Cependant, le nouveau gouvernement n’a pas maintenu ces initiatives et plusieurs déconvenues font douter de la sincérité de l’engagement de la Tunisie en faveur des droits humains.
"La Tunisie a été le berceau des événements qui ont secoué l’Afrique du Nord et le Moyen-Orient en 2011. Des mesures ont été prises pour remédier aux violations commises par le passé et aller de l’avant, mais elles ne vont pas assez loin et des signes préoccupants font craindre que ces réformes et d’autres qui devraient être engagées de toute urgence ne soient en danger", a déclaré Hassiba Hadj Sahraoui, directrice adjointe d’Amnesty International pour cette région du monde.
Au cours des derniers mois, les restrictions de la liberté d’expression se sont durcies, des journalistes, des artistes, des personnes critiques à l’égard du gouvernement, des écrivains et des blogueurs ont été pris pour cibles sous couvert de maintien de l’ordre public et moral. Ceux qui ont été blessés pendant le soulèvement et les proches de ceux qui ont été tués ont le sentiment que la vérité n’a pas été établie et attendent que la justice soit rendue et que des réparations leur soient accordées.

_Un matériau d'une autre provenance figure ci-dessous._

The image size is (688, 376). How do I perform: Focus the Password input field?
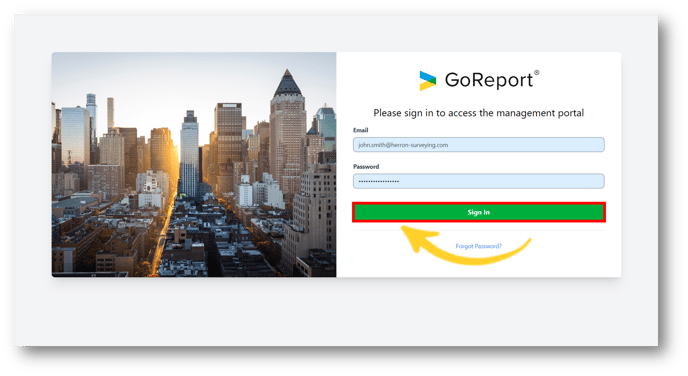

Les autorités tunisiennes n’ont pas semblé désireuses ou capables de protéger la population contre les attaques de groupes soupçonnés d’être affiliés à des groupes salafistes.
L’état d’urgence décrété le 14 janvier 2011 a été renouvelé à plusieurs reprises; récemment encore, il a été prolongé jusqu’à la fin du mois d’octobre 2012. Les autorités ont eu recours à une force injustifiée et excessive contre les personnes qui ont continué de manifester dans la rue dans différentes villes de Tunisie pour protester contre la lenteur des réformes.
Au cours de l’année qui a suivi l’élection de l’Assemblée constituante, Amnesty International a reçu des informations faisant état d’actes de torture et d’autres formes de mauvais traitements, le plus souvent en provenance de manifestants qui ont affirmé avoir été frappés lors d’un rassemblement, d’une arrestation ou dans un centre de détention.
Autre signe préoccupant, le nouveau gouvernement de la Tunisie a rejeté récemment une recommandation du Conseil des droits de l’homme des Nations unies qui, dans le cadre de l’Examen périodique universel, recommandait aux autorités du pays d’abroger les dispositions du droit tunisien discriminatoires à l’égard des femmes, d’abolir la peine capitale et de dépénaliser les relations sexuelles entre personnes de même sexe.
"La Tunisie est à un tournant. Les autorités doivent se saisir de cette occasion historique qui leur est donnée en remédiant aux atteintes aux droits fondamentaux commises par le passé et en intégrant dans la législation et dans la pratique les droits humains universels, pour que l’état de droit règne réellement dans la nouvelle Tunisie."